Another wedge 174 including a pair of ramps 176, 178 is disposed about packer mandrel 104. Below wedge 174 is a lower slip element 180 that is disposed about packer mandrel 104 and includes teeth located along its outer surface for providing a gripping arrangement with the interior of the well casing when set. Lower slip element 180 is located between wedge 174 and a wedge 182 that has a camming outer surface 184 that is operable to engage an inner surface of lower slip element 180. As explained in greater detail below, when a compressive force is generated between wedge 174, lower slip element 180 and wedge 182, lower slip element 180 is radially expanded into contact with the well casing. Together, upper and lower slip elements 154, 180 may be referred to herein as a slip assembly.

A lower piston assembly 186 is slidably disposed about packer mandrel 104 and coupled to wedge 182 through a threaded connection. In the illustrated embodiment, lower piston assembly 186 includes a lower piston extension 188, a lower intermediate piston section 190 that is threadably coupled to lower piston extension 188 and lower piston 192. Even though lower piston assembly 186 is depicted and describes as having three sections including sections that are not physically coupled together, those skilled in the art will recognize that other arrangements of piston sections including a greater number or lesser number of piston sections including a single piston section could alternatively be used in the present invention. Lower piston assembly 186 includes a sealing profile 194 having multiple sealing elements, a plurality of threaded openings 196, a sealing profile 198 having multiple sealing elements and a plurality of threaded openings 200. Lower intermediate piston section 190 is initially coupled to packer mandrel 104 by a plurality of frangible members depicted a shear screws 202.

In the illustrated embodiment, lower adaptor 110 may be referred to as a lower housing section 110 or a lower activation assembly 110. Even though lower adaptor 110 is depicted and described as a single tubular section, those skilled in the art will recognize that a lower activation assembly need not be integral with the lower adaptor. Lower activation assembly 110 includes a sealing profile 204 having multiple sealing elements to provide sealing engagement with packer mandrel 104. Lower activation assembly 110 and packer mandrel 104 form a lower activation chamber 206 therebetween. Lower activation assembly 110 includes one or more radial fluid passageways 208 that are depicted as having pressure actuated elements such as rupture disks 210 disposed therein in FIG. 2D. Lower activation assembly 110 also includes a pin groove 212 and a sealing profile 214 having multiple sealing elements. Lower piston 192 is initially coupled to lower activation assembly 110 by a plurality of frangible members depicted as shear screws 216. In this configuration shown in FIG. 2D, lower activation chamber 206 is defined between lower piston 192, lower activation assembly 110 and packer mandrel 104.
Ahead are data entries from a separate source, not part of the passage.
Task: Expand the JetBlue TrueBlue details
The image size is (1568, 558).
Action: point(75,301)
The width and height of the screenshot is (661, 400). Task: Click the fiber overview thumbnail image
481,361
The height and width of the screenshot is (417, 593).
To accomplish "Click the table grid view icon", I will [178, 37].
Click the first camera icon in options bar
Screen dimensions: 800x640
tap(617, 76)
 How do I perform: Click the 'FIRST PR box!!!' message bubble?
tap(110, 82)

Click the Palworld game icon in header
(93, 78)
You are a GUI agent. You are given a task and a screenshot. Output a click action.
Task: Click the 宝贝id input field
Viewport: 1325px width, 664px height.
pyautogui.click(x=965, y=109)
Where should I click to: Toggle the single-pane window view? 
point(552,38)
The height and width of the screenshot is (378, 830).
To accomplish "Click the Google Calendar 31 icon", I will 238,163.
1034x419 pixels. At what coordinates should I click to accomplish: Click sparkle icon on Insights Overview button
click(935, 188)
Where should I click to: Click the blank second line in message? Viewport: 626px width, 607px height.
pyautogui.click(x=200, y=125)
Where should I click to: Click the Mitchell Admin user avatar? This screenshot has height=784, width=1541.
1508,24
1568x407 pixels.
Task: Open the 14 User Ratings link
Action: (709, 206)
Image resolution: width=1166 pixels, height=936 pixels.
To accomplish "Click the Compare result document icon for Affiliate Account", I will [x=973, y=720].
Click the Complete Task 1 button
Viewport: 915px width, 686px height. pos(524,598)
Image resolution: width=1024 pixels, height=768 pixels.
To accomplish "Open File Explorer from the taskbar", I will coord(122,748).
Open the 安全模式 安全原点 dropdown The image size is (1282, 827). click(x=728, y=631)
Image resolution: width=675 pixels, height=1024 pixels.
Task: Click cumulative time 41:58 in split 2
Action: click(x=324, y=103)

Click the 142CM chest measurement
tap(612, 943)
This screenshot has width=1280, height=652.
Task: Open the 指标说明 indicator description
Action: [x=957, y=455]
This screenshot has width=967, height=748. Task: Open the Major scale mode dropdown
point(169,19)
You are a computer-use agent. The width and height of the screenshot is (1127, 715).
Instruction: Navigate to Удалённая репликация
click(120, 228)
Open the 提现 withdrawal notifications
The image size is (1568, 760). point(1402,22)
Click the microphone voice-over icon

An atmospheric chamber 218 is disposed between upper piston 142 and packer mandrel 104 and more particularly between sealing profile 146 of upper piston 142 and sealing profile 114 of packer mandrel 104. Preferably, atmospheric chamber 218 is initially evacuated by pulling a vacuum. Similarly, an atmospheric chamber 220 is disposed between lower piston 192 and packer mandrel 104 and more particularly between sealing profile 198 of lower piston 192 and sealing profile 118 of packer mandrel 104. Preferably, atmospheric chamber 220 is initially evacuated by pulling a vacuum.

Referring collectively to FIGS. 2A-2D and 3A-3D an operating mode of packer assembly 100 will now be described. Packer assembly 100 is shown before and after activation and expansion of expandable seal elements 166, 168, 170 and slip elements 154, 180, respectively, in FIGS. 2A-2D and 3A-3D. Packer assembly 100 may be run into a wellbore on a work string or similar tubular string to a desired depth and then set against a casing string, a liner string or other wellbore surface including an open hole surface. It is noted that during run in, upper activation assembly 128 prevents downward shifting of upper piston 142 by preventing fluid pressure from entering upper activation chamber 132 due to the presence of rupture disks 136 in fluid passageways 134. In addition, upper piston 142 is initially coupled to upper activation assembly 128 by shear screws 148. Further, due to the exposed upper and lower piston areas of upper piston 142, wellbore pressure tends to bias upper piston 142 in a direction away from seal assembly 164. Likewise, lower activation assembly 110 prevents upward shifting of lower piston 192 by preventing fluid pressure from entering lower activation chamber 206 due to the presence of rupture disks 210 in fluid passageways 208. In addition, lower piston 192 is initially coupled to lower assembly 110 by shear screws 216. Further, due to the exposed upper and lower piston areas of lower piston 192, wellbore pressure tends to bias lower piston 192 in a direction away from seal assembly 164.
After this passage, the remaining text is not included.